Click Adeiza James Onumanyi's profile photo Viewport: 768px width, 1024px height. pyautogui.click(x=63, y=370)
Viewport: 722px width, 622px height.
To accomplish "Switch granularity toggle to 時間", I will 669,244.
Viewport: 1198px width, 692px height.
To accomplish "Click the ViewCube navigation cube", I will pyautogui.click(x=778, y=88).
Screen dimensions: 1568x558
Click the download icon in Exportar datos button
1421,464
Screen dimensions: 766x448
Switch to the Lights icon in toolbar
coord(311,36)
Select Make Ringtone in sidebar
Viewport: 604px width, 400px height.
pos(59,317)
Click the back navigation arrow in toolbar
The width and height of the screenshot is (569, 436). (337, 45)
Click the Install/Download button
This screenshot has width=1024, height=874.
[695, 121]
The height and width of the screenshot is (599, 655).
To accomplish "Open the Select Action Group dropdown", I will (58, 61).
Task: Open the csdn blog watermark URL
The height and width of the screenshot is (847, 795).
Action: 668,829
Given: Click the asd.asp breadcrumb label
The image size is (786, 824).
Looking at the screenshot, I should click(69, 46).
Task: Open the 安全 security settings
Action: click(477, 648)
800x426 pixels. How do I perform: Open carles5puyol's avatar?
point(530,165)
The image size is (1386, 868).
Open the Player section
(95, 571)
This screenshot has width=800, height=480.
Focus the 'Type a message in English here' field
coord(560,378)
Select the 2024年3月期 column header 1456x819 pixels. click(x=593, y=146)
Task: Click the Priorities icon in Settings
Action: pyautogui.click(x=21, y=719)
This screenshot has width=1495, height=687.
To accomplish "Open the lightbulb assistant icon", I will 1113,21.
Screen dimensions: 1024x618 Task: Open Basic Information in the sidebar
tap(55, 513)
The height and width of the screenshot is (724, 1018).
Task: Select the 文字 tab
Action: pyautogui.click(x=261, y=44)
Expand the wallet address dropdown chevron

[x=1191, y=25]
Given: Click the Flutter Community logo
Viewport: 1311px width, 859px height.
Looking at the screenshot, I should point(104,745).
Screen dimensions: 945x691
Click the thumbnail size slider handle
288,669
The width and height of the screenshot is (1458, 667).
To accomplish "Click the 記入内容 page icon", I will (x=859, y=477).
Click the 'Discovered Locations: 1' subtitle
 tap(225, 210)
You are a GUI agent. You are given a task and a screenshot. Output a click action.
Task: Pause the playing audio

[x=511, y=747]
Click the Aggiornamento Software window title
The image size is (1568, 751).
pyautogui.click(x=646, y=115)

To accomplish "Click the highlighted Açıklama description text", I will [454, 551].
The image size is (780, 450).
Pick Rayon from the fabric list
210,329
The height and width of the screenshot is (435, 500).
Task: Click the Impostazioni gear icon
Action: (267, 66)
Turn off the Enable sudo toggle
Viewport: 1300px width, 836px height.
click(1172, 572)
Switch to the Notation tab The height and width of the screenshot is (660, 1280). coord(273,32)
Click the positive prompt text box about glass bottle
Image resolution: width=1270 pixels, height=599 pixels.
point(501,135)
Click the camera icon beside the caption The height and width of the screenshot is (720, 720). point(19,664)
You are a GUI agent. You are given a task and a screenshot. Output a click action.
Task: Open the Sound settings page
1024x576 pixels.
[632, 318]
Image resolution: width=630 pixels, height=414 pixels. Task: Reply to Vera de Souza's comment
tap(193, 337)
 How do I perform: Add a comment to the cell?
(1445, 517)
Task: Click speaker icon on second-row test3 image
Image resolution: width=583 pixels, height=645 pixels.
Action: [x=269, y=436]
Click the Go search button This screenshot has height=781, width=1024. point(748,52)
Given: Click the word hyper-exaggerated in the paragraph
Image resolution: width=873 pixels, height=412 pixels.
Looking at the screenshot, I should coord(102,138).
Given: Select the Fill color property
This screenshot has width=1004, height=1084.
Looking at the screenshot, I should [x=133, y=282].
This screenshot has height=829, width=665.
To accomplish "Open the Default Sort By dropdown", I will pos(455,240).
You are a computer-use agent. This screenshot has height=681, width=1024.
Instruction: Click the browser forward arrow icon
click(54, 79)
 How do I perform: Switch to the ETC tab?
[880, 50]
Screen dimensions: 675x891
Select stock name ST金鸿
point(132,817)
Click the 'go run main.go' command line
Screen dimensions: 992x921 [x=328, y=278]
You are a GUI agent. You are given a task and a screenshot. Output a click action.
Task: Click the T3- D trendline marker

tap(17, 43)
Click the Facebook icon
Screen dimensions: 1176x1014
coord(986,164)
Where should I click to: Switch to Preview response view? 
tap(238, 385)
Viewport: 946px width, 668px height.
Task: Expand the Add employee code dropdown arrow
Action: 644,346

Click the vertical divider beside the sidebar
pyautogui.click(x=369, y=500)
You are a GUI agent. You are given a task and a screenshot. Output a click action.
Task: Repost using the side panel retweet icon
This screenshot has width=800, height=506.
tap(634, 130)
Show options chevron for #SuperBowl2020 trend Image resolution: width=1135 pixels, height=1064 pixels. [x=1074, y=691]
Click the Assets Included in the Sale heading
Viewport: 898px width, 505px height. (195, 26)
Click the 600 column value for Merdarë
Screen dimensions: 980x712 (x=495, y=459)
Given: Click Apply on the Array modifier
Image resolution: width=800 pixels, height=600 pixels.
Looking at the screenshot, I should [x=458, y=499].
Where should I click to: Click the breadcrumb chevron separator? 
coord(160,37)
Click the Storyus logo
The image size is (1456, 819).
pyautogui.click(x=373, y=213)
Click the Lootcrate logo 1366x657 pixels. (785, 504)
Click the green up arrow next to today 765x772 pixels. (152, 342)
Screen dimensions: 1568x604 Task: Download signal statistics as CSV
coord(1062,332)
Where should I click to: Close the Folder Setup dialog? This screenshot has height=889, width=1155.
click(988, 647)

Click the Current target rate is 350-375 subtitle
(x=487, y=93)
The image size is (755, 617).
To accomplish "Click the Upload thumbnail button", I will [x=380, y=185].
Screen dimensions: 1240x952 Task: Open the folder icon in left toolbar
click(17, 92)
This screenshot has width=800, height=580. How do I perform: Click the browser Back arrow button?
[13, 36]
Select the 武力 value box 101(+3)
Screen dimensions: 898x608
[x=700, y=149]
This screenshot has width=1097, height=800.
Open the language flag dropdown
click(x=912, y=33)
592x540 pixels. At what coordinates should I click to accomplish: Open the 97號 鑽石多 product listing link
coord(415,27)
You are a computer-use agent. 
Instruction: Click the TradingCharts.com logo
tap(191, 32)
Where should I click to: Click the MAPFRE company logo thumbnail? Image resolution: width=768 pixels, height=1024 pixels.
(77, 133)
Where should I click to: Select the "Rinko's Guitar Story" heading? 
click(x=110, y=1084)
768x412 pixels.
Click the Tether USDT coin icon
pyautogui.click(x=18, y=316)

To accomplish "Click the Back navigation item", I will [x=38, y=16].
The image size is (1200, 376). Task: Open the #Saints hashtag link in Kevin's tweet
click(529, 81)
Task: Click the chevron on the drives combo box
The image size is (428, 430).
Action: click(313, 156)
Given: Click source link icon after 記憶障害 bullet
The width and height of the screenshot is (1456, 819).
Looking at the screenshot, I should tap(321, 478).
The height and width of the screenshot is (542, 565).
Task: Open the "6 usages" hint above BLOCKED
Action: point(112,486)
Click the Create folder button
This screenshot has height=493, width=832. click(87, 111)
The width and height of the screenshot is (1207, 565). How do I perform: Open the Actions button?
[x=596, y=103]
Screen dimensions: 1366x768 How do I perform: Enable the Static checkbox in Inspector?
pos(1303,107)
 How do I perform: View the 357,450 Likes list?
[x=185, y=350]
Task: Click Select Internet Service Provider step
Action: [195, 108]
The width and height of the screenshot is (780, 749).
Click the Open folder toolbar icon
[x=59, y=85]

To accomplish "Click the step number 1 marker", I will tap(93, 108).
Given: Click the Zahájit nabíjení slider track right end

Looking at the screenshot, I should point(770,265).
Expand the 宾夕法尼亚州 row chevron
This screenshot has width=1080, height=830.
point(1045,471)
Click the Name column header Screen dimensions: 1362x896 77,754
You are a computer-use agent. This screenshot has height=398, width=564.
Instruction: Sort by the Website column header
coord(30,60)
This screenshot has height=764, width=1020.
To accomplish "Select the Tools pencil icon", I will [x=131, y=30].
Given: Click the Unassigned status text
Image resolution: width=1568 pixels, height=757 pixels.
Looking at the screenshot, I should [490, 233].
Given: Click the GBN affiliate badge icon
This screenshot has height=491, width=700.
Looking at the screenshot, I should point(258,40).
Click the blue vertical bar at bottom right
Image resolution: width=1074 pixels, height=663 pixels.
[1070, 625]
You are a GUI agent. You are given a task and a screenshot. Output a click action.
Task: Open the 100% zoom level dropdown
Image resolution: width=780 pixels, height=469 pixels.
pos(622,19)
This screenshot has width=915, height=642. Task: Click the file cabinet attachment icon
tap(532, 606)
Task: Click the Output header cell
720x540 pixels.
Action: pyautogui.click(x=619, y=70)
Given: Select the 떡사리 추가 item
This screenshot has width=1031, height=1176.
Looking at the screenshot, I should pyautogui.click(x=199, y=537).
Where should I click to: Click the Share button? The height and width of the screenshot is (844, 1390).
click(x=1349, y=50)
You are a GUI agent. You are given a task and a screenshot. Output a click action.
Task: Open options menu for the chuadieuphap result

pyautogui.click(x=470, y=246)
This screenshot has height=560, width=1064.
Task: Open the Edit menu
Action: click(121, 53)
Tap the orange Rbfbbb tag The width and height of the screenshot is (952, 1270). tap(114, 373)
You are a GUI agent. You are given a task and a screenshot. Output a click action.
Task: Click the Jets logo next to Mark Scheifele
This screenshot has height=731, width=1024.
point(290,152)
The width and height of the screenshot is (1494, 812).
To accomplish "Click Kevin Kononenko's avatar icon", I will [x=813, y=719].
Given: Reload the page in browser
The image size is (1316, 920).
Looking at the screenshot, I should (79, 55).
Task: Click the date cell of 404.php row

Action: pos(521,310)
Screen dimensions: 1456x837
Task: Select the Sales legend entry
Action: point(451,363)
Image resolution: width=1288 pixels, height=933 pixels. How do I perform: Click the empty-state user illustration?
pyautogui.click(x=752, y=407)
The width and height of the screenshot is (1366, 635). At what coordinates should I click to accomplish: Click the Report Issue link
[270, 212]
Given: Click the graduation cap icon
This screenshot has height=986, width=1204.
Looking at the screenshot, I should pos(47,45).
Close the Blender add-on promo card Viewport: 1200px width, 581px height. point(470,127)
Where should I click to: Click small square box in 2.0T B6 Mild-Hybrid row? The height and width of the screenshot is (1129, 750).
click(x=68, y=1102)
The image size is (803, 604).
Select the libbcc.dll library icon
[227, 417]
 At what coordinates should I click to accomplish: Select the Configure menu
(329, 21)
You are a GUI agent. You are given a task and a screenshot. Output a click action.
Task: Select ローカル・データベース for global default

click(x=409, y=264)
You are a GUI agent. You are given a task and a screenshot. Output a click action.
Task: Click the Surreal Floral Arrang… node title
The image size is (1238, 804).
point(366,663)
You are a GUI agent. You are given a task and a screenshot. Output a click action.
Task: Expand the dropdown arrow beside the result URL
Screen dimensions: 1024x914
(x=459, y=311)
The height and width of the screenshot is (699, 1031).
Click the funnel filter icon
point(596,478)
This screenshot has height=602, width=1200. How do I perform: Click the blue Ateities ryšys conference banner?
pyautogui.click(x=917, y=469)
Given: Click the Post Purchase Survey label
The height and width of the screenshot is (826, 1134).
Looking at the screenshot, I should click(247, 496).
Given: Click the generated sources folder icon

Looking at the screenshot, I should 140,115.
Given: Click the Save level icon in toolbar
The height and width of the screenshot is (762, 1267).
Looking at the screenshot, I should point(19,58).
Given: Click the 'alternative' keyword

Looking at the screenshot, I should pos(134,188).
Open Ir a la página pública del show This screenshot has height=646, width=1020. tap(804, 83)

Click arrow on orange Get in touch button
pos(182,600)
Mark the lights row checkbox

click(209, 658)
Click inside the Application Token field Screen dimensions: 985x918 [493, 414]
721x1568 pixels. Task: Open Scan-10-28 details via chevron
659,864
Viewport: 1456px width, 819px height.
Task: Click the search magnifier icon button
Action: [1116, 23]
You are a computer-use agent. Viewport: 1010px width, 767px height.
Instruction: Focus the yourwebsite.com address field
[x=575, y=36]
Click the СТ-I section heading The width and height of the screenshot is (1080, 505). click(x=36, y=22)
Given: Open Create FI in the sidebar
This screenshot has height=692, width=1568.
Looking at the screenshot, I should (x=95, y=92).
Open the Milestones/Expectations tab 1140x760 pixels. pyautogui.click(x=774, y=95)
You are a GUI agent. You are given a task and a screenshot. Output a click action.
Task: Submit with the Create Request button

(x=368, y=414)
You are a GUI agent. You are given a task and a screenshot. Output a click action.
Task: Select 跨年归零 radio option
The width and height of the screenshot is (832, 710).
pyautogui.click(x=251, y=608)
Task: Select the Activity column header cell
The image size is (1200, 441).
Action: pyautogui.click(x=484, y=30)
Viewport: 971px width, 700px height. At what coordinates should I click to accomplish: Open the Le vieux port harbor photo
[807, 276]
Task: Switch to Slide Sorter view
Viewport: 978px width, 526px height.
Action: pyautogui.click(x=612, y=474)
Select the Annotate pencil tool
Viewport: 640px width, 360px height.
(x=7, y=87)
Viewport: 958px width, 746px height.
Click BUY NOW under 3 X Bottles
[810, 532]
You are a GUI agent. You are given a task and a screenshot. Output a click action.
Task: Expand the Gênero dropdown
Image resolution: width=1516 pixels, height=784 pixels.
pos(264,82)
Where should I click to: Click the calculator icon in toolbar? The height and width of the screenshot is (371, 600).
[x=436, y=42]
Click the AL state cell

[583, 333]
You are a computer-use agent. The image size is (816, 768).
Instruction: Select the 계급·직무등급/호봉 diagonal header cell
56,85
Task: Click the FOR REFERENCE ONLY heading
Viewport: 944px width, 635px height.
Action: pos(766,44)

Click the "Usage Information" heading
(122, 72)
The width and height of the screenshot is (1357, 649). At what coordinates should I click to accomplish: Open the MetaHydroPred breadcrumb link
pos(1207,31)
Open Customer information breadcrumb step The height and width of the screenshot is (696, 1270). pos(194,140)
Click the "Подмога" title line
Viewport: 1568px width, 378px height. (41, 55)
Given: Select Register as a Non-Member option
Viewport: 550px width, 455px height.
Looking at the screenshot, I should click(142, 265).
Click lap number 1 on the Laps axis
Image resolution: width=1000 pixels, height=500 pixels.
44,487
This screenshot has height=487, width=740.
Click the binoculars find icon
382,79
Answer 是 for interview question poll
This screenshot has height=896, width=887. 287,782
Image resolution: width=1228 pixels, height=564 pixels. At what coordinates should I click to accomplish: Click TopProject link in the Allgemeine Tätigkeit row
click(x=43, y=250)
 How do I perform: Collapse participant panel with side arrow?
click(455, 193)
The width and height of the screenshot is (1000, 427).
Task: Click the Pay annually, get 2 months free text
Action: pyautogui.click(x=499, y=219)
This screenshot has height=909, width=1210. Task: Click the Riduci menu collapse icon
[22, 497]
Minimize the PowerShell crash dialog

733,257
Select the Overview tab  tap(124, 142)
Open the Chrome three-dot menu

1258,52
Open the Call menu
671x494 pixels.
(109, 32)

> [Assignment]
Over the whole of the material above, count the lines that contain the word "pencil"; give only the number.

> [Response]
2